In der Größenordnung von fast 8,50 Mio Euro dürfte dessen Volumen 2018 in den Einnahmen und Ausgaben voraussichtlich liegen, so Kämmerer Egon Harböck, demnach um rund 1,5 Mio Euro niedriger als die Abschlusszahlen des Jahres 2017. Zum kräftigsten Posten des Verwaltungshaushaltes, dem Einzelplan 9 (Allgemeine Finanzwirtschaft) machte er einleitend detailliertere Ausführungen. Mit knapp 6,40 Mio Euro habe er die Einnahmen angesetzt, die vor allem durch die Einkommensteuerbeteiligung (2,60 Mio Euro) und die erfreulicherweise neuerlich hoch ausgefallene Schlüsselzuweisung (1,69 Mio Euro) herbeigeführt würden. Der Rest werde im Wesentlichen durch das gemeindliche Steueraufkommen erbracht.
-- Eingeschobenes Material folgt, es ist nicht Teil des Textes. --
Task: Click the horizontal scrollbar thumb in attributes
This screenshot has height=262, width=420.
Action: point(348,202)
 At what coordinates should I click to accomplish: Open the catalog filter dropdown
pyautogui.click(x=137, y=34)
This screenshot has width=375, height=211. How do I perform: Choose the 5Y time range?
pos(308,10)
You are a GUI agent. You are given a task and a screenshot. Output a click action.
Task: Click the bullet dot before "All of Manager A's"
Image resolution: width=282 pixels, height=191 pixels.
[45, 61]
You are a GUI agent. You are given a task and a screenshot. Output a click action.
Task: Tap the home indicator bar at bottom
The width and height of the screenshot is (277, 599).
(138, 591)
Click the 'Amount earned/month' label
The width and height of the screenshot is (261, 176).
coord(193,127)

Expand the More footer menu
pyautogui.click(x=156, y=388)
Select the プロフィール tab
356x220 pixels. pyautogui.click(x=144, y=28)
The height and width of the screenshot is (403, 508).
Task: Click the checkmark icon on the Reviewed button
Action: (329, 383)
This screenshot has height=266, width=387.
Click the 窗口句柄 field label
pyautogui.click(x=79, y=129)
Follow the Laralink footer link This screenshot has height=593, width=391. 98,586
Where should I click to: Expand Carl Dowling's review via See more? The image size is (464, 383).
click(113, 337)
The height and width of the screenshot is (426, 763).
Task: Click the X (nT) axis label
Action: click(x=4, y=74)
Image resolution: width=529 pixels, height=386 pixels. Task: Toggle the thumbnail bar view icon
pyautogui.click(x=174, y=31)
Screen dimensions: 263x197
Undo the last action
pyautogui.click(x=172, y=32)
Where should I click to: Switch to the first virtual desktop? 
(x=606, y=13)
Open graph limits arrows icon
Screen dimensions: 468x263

Hier habe er, Harböck, bei der Gewerbesteuer „mögliches Wunschdenken“ nicht angewendet, nämlich das Erreichen des Vorjahresergebnisses mit über 1,52 Mio Euro.  Es wäre dies nach seiner Einschätzung doch eher unwahrscheinlich, weshalb er heuer von Einnahmen in Höhe von 1,00 Mio Euro ausgehe. Gegenüber dem Ansatz des Vorjahres bedeute dies jedoch eine Anhebung vom 100.000 Euro.
Die Ausgabenseite des Einzelplanes 9 sei vorläufig mit 3,35 Mio Euro angesetzt, führte der Kämmerer weiter aus. Der Unsicherheitsfaktor sei hier die Höhe der Kreisumlage. Er habe hier einen Betrag von 2.198.980 Euro zugrunde gelegt. Dieser basiere  auf dem vom Landkreis avisierten Umlagesatz von 48,5 Prozent.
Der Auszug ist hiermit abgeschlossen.